If an employee has long COVID, and it amounts to a disability, it is:
- direct disability discrimination if their employer treats them less favourably because of something arising in consequence of that unless the employer can show that the treatment is a proportionate means of achieving a legitimate aim;
- indirect disability discrimination if the employer operates a provision, criterion, or practice, such as a work policy, which puts employees who are disabled by long COVID (including the employee who is complaining about it) at a disadvantage compared with people who are not.
Employers must also make ‘reasonable adjustments’ for disabled employees to alleviate the effect of their disadvantage. If an employee with long COVID is disabled, the employer may have to change how things are done at work, such as making physical changes or providing equipment or help to the employee or allowing them to work more flexibly. Whether an adjustment is ‘reasonable’ depends on the circumstances but could include furloughing them in certain circumstances.

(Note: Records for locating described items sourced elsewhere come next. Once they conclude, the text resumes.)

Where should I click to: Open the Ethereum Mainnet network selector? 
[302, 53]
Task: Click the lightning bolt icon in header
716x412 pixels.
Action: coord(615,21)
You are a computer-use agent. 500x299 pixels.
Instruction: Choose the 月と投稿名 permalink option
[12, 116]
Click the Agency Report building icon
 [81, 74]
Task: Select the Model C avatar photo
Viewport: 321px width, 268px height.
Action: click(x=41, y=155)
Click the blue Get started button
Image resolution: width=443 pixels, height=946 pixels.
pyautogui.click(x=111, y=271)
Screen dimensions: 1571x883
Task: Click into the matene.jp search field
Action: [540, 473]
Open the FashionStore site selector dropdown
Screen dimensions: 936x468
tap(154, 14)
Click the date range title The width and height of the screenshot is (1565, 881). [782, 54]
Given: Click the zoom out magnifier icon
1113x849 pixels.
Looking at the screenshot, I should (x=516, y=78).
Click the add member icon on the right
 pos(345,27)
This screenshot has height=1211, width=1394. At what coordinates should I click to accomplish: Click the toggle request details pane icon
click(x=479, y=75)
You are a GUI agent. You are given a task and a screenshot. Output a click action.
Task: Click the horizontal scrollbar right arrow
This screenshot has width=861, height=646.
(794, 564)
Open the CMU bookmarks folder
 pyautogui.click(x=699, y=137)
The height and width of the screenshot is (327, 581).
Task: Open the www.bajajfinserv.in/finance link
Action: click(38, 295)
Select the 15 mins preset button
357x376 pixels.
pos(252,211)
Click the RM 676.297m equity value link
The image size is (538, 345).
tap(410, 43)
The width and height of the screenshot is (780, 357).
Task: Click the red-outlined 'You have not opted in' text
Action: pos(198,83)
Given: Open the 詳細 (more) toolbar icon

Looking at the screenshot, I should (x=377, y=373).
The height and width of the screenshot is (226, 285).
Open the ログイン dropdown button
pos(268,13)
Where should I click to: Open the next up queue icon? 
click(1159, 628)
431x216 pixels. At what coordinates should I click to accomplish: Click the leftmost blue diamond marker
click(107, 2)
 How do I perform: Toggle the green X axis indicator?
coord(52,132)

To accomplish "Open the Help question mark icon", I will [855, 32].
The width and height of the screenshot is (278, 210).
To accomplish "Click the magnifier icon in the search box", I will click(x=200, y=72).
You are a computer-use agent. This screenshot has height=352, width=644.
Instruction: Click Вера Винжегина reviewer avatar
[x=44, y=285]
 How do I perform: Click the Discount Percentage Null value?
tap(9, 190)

Employers may also wish to consider insurance which covers long COVID.
- Employers should assess the seriousness of a worker’s long COVID symptoms and take care not to treat them less favourably or put them at a disadvantage until more is known about the duration of long COVID symptoms.
- Employers should consider and make reasonable adjustments to alleviate any disadvantage.
This article from Atom Content Marketing is for general guidance only, for businesses in the United Kingdom governed by the laws of England. Atom Content Marketing, expert contributors and ICAEW (as distributor) disclaim all liability for any errors or omissions.